At Greentech Media’s Green Building Summit at SRI International, in Menlo Park, Calif., tech executives discuss what is needed to construct and design "green" buildings. Executives contend that many "green" buildings are not energy efficient and smart design means more than picking the right materials and products.

>> What's needed in this space? Is it better tools to measure what we have today and predict? Is it a new generation of materials, like some of the things we've heard of this morning? Is it just better design? What do people think? Chris?

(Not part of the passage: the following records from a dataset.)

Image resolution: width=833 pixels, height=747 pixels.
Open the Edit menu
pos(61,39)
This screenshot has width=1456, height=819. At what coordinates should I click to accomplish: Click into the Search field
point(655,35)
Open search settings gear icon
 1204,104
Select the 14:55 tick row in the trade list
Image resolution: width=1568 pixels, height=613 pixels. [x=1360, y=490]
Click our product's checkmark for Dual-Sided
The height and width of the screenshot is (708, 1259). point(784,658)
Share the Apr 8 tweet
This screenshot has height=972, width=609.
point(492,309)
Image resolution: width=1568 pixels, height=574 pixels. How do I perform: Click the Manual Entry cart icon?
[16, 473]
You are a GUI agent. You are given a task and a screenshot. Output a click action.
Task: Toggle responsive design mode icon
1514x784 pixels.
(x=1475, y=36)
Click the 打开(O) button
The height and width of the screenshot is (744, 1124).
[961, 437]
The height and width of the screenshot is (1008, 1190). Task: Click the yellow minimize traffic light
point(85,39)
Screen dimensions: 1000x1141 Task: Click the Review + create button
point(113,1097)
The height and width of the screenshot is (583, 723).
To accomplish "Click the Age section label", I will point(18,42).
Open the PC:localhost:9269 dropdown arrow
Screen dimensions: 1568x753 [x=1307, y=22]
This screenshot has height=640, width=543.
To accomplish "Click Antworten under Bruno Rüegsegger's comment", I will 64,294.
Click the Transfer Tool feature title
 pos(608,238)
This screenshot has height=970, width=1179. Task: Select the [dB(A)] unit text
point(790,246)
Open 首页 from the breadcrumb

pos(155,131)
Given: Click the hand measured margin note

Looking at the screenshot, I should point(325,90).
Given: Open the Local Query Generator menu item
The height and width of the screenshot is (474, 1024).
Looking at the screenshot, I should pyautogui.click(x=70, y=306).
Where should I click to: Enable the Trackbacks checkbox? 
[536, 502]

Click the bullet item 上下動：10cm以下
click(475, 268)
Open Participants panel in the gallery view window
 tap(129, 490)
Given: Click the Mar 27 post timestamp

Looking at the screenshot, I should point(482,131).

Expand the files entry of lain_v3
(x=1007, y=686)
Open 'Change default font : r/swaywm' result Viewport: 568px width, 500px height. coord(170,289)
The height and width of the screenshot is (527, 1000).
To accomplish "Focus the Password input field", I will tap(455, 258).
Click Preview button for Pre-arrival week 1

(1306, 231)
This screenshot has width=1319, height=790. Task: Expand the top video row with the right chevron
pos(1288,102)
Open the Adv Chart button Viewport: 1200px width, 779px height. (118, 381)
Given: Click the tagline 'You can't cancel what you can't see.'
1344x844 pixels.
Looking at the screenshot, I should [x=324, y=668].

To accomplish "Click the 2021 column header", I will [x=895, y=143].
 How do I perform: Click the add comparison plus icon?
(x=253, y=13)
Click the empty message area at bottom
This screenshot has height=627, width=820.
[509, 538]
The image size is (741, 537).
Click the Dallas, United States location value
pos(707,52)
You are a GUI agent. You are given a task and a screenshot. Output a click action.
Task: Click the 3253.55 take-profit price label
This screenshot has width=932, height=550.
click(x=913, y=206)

>> Well as a materials geek, I would love to say that it's new materials and new products. But in fact that's about the last thing. Echoing what everybody else has said, design is ninety percent of the job. And you get the opposite impression, if you're coming into the inaudible green building as a VC, as an investor, just as a homeowner wanting to do the right thing, you go to a green building conference anywhere, and they're happening now every twenty minutes somewhere in the United States. And all you see is products, products that Matt puts in, products that I design as an engineer, products that any of us are using every day. But that's the last thing. I can design you a very super green building with terrible products. And conversely what we're seeing often, unfortunately, are really fancy buildings with really cool, snazzy products that are not green buildings. They don't save any energy, they're leaky, they're not performing one way or another. And it's not because we don't know how, it's because there is a great need for more education, especially amongst the people who design the buildings. The materials choices and systems choices are the last thing down the line. Buildings are not an abstraction, they occupy a particular place on earth, and you know where the sun is, and you know where the wind blows. Intelligent design means you account for that, make the sun and the wind and the climate work with you, not against you. Seems kind of obvious when you say it, right? But routinely people fail to do that. And what all of us have war stories here, I'm sure. Everybody I know, all of us old greenies going back a ways. Somebody designs a building with a whole bunch of west facing glass, and they come to their mechanical engineer and say, or their builder and say turn it into a lead platinum building for me, would you? Aren't there really super efficient coolers now?

>> So Bill, I -

>> You can't make up for bad design.

>> Bill I had the impression you've got some comments on this space too?

>> I think the answer is it's ninety percent design, and it's ninety percent materials, and it's ninety percent innovation.

laughter And frankly, it's putting it all together, it's a matter of never discounting any component and portion of it. Cause again, a great lead building operated poorly, you know. Really it's rank order. It's like miles per gallon on your car. You have a general idea where it is, but frankly you could probably get ten miles per gallon on a Prius if you wanted to, right? There are some just rank orders, and I think that's the key component of it, is to recognize that you can't be afraid to look out for new products, new ideas, new people. Because we've been screwing around with stuff for decades, we just got used to the risk. And the fact is the risk sometimes is not doing new things. So hopefully nobody around this group says new things are bad things, right? If we're gonna find new things, it better be in this group, this today.